Закрыв дверь, Патриция подошла к столу и взяла трубку.
— Барбара?
— Пат, слава Богу! Ты что-нибудь им сказала? Что у тебя происходит?
— Нет еще… Барбара, что-то случилось с мамой, почему ты сюда позвонила?
— Нет, ничего Нового. Пат, просто ты обязательно должна сегодня осуществить наш план. Показать ей, показать им всем…
— Я же говорила тебе — все не так просто.
— Патриция, ты должна! Папа обо всем догадался, потому-то я и звоню.
— Как?! Как это случилось?
— Не паникуй. Послушай! Он узнал, что я звонила в Чарлвилл. Сложил два и два и получил четыре. Он допрашивал меня так, будто я преступник, пойманный с поличным! — с негодованием выпалила сестра.

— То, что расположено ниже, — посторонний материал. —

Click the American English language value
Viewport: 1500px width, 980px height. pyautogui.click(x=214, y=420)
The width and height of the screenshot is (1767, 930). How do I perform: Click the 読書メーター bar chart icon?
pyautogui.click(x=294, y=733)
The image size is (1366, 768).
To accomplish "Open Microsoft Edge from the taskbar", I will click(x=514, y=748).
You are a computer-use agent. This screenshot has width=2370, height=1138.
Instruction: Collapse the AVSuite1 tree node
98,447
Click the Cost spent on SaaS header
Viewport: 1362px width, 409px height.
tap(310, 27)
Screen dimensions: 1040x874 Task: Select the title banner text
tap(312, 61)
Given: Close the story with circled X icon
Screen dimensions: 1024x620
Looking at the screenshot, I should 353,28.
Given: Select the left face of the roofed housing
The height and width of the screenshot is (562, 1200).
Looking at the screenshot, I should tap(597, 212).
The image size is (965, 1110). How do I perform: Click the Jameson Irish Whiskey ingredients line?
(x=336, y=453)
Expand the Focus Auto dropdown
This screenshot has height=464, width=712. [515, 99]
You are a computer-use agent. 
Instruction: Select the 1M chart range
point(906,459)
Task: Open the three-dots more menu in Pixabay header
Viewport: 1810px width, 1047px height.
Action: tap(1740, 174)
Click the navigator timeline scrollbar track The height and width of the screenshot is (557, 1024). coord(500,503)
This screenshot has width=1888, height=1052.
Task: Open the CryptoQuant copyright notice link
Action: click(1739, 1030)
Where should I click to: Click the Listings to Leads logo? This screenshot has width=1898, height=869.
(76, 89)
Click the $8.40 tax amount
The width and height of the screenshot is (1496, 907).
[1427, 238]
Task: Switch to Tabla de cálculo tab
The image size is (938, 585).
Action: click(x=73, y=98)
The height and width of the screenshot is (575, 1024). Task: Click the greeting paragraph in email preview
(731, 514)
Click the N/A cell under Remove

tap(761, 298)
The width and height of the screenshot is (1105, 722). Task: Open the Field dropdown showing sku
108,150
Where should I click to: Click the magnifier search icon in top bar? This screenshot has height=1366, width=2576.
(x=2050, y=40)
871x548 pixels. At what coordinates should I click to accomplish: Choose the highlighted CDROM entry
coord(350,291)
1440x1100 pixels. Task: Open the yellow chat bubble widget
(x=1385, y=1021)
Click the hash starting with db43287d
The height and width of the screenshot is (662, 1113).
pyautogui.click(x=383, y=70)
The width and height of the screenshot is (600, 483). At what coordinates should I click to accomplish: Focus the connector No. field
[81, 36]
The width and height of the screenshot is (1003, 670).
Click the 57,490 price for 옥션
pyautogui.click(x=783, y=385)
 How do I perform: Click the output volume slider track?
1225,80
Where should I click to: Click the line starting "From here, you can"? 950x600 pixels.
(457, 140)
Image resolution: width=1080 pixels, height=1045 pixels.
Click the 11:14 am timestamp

— Ох, Барбара… — У Патриции чуть не остановилось сердце и подогнулись колени, пришлось сесть на первый попавшийся стул.
— И что же он сказал?
— Ты же знаешь папу — сплошной идеализм! Он долго мне объяснял, что мы должны быть выше и не заставлять этих людей платить за ошибки прошлого. Достаточно того, что мы сами все знаем. И нам следует пожалеть их за то, что они такие. Он твердил, что мы все равно не сможем облегчить положение мамы и что наша затея ничего не изменит. А потом вмешался дедушка и сказал…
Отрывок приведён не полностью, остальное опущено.